(SOURCE INFORMATION)

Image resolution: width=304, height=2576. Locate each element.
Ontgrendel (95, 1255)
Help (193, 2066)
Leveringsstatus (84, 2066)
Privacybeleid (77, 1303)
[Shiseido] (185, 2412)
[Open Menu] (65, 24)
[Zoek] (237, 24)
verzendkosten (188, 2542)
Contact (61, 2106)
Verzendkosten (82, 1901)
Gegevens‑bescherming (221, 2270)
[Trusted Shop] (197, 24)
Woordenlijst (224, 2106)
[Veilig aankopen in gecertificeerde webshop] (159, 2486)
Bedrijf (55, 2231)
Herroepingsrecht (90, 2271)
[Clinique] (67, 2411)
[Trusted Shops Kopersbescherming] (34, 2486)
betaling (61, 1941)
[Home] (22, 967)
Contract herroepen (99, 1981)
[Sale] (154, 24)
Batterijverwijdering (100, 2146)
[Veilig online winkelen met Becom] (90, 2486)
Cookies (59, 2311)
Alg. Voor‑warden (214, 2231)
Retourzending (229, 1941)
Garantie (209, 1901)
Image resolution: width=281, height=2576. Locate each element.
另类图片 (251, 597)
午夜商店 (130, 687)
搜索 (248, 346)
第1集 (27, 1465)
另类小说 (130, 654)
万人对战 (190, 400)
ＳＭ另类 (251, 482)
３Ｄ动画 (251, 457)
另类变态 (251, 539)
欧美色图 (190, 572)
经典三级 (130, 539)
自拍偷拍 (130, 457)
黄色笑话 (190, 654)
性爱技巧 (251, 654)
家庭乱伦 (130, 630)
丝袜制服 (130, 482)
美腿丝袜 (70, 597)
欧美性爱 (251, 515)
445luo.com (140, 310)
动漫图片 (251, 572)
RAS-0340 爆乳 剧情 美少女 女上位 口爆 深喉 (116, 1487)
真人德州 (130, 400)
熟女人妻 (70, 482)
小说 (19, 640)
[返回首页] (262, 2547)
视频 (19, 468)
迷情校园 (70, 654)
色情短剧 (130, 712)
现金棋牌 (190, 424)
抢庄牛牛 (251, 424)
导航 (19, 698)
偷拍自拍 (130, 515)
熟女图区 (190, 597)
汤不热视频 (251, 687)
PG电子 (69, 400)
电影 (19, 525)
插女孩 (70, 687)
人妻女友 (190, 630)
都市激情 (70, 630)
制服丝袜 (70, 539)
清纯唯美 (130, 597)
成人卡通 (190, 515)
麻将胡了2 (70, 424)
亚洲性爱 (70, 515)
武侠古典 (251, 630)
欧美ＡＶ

(End SOURCE INFORMATION)
(SOURCE INFORMATION)

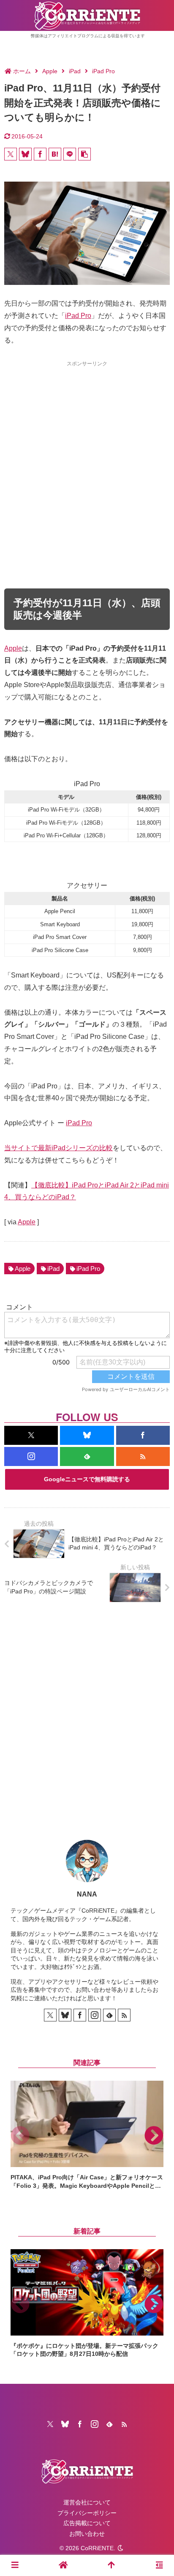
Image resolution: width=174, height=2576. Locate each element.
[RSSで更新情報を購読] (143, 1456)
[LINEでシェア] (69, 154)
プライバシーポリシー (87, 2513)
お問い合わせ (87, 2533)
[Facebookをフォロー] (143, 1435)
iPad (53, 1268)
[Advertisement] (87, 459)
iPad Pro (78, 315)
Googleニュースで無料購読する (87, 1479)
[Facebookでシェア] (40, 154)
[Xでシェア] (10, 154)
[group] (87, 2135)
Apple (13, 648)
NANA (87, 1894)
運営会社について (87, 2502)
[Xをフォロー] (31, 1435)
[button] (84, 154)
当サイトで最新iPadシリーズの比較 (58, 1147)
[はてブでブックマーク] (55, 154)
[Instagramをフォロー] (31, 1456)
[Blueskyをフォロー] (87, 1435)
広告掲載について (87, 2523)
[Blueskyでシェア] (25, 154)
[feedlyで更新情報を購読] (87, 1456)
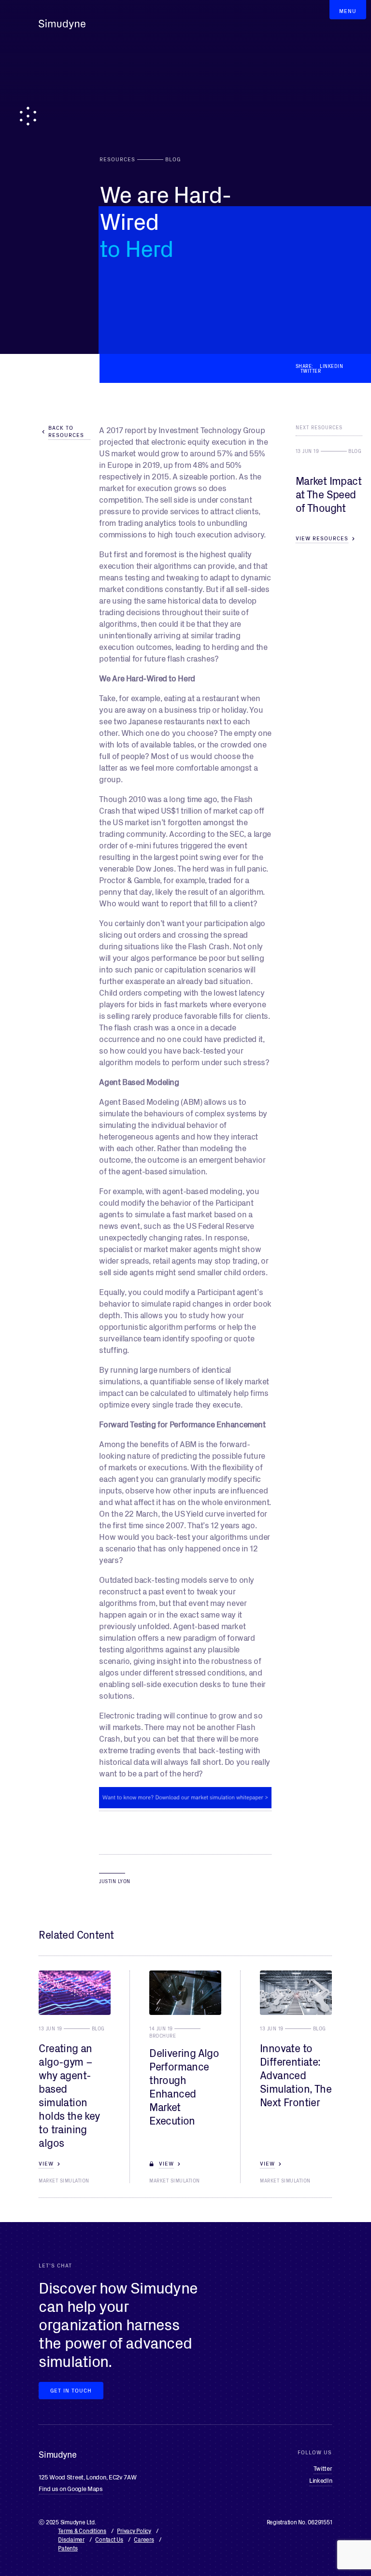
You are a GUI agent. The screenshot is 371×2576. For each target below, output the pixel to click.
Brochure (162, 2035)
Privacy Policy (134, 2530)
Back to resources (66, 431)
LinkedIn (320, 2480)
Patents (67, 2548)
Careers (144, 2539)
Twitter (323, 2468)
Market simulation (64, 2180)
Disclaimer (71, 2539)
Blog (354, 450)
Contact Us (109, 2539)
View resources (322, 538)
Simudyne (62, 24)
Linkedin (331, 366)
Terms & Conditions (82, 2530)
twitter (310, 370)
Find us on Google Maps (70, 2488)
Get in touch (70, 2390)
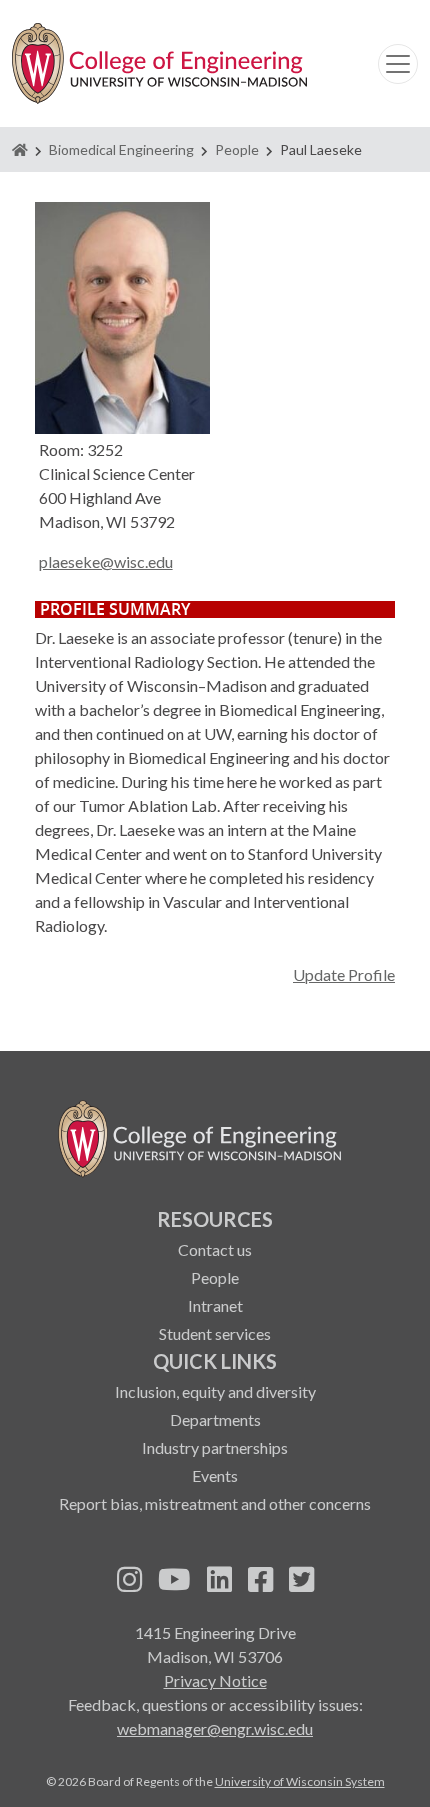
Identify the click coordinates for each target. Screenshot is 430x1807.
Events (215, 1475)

(End SOURCE INFORMATION)
(SOURCE INFORMATION)

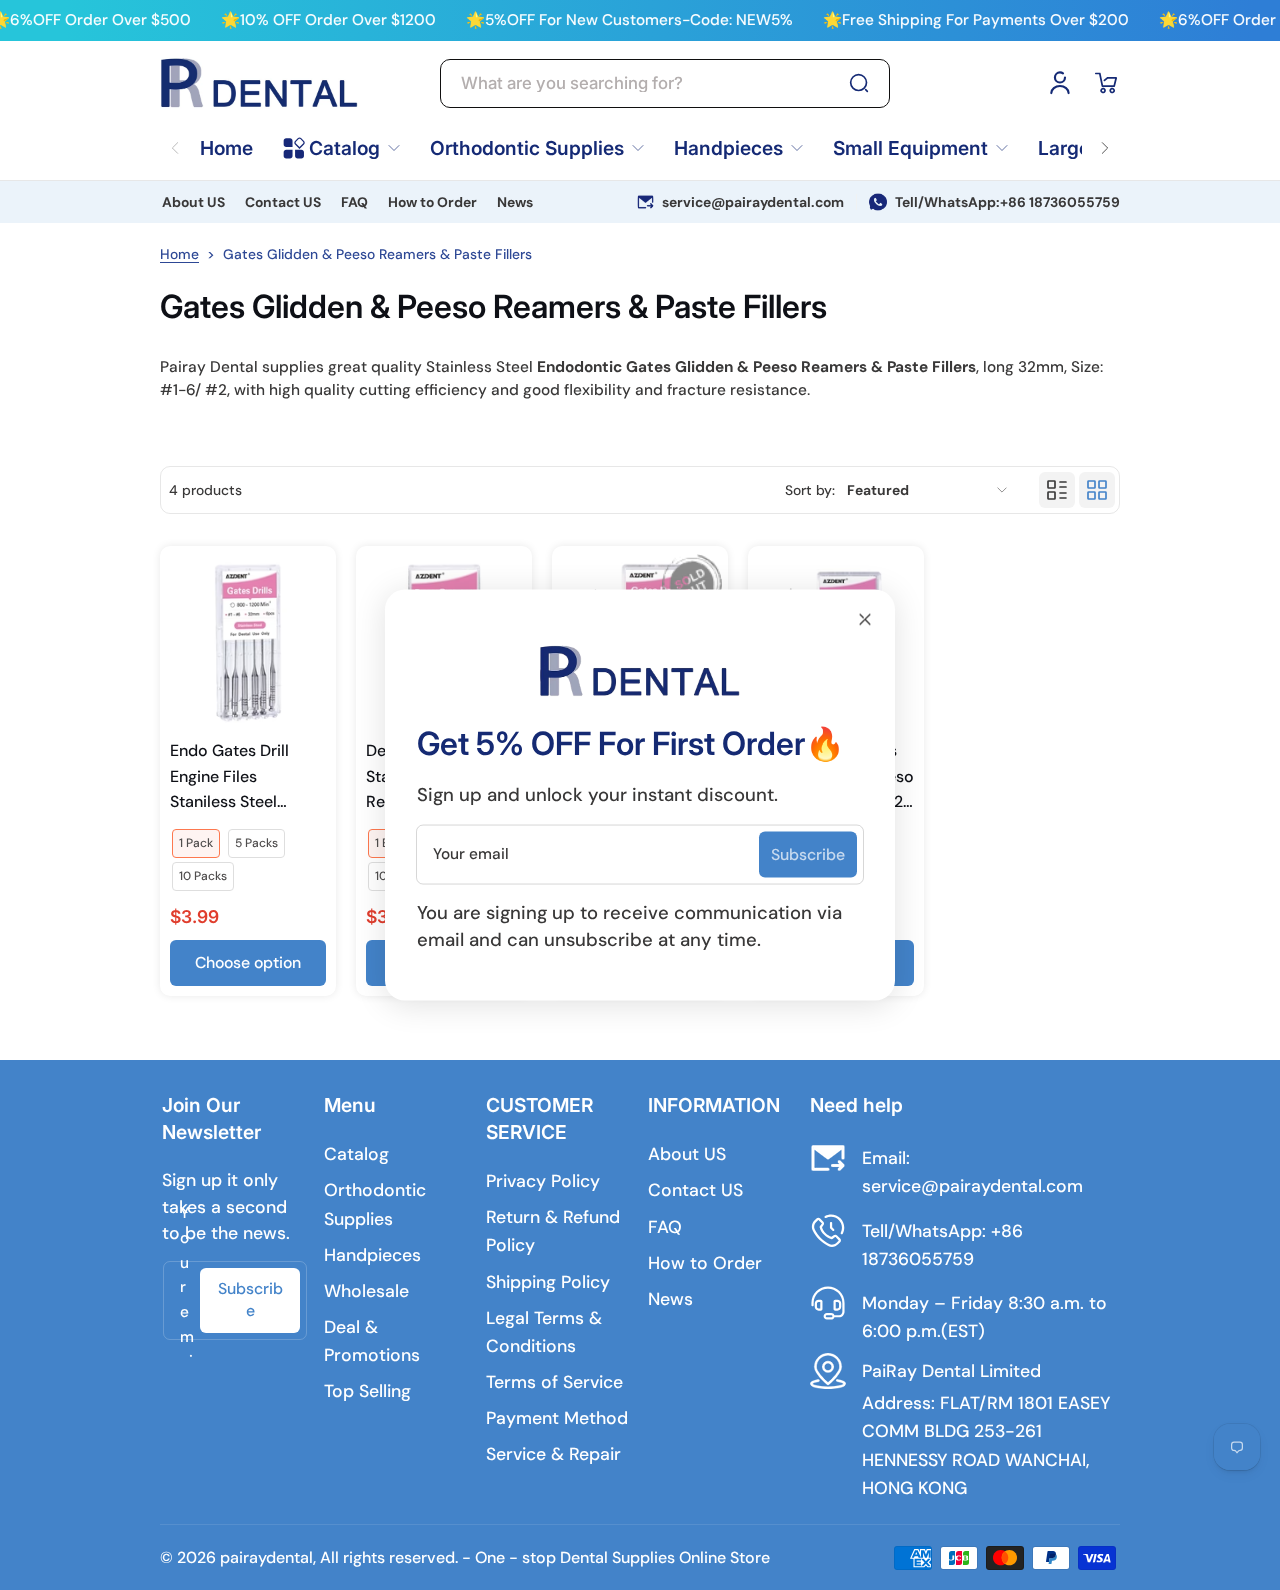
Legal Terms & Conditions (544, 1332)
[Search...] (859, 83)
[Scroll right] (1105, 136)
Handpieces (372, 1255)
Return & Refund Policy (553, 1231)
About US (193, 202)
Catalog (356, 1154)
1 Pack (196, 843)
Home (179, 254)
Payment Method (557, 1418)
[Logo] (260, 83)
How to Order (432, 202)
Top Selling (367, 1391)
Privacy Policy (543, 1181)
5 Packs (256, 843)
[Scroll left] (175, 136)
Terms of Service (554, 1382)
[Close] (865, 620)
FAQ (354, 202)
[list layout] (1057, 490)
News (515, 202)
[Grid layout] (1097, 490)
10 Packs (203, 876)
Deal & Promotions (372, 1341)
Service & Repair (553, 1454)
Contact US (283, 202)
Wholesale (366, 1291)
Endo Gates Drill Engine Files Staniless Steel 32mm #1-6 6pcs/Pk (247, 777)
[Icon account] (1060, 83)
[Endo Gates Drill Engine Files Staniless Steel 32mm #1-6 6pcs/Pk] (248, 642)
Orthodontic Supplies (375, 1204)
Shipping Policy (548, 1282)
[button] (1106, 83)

(End SOURCE INFORMATION)

**TASK REQUIREMENTS**
Check all the records above and select each line where the string "Trusted" is found.

**SOLUTION TO THE EXERCISE**
[Trusted Shop] (197, 24)
[Trusted Shops Kopersbescherming] (34, 2486)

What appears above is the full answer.